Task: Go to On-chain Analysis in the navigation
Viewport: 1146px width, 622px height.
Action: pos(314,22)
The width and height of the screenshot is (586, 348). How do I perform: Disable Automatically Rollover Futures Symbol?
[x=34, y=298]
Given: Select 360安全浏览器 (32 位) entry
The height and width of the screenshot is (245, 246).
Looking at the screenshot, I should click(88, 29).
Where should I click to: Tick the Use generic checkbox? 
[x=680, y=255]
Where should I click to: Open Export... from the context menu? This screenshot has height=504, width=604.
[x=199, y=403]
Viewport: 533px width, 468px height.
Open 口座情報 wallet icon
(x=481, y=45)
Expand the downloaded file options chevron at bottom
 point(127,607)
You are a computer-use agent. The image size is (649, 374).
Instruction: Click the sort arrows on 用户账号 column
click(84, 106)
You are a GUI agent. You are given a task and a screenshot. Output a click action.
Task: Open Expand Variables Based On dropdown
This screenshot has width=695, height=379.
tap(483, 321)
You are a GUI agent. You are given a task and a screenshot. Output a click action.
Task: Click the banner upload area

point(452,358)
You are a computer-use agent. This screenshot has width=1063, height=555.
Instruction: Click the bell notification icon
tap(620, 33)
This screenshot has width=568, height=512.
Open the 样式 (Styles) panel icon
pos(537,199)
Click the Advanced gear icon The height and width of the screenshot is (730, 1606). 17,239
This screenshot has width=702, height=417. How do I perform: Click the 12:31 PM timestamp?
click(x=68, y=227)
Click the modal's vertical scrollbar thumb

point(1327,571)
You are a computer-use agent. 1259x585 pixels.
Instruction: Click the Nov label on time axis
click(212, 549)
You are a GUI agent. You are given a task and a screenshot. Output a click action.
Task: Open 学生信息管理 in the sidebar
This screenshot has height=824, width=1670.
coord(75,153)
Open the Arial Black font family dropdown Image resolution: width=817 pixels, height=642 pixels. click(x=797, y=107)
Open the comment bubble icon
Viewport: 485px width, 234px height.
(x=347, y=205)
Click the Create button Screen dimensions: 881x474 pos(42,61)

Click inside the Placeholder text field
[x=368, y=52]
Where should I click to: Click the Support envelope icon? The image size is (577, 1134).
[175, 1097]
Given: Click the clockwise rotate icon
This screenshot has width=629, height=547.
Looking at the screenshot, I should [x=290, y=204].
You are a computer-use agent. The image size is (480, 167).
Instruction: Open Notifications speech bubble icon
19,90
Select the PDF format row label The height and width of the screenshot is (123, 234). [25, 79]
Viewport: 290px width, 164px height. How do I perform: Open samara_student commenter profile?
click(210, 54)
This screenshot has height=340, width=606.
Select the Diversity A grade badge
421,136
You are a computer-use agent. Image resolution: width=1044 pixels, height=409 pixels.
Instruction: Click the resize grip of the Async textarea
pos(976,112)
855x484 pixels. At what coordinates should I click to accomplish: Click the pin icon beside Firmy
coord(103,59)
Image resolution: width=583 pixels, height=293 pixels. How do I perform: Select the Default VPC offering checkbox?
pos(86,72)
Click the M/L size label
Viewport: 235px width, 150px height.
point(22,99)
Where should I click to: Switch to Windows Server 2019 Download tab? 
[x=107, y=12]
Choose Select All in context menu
------------
** ASSIGNED TASK **
When you retype the data above, start at its first line, stop after the line containing "Given: Select 360安全浏览器 (32 位) entry", and leave out everything else.

** SOLUTION FOR THIS TASK **
Task: Go to On-chain Analysis in the navigation
Viewport: 1146px width, 622px height.
Action: pos(314,22)
The width and height of the screenshot is (586, 348). How do I perform: Disable Automatically Rollover Futures Symbol?
[x=34, y=298]
Given: Select 360安全浏览器 (32 位) entry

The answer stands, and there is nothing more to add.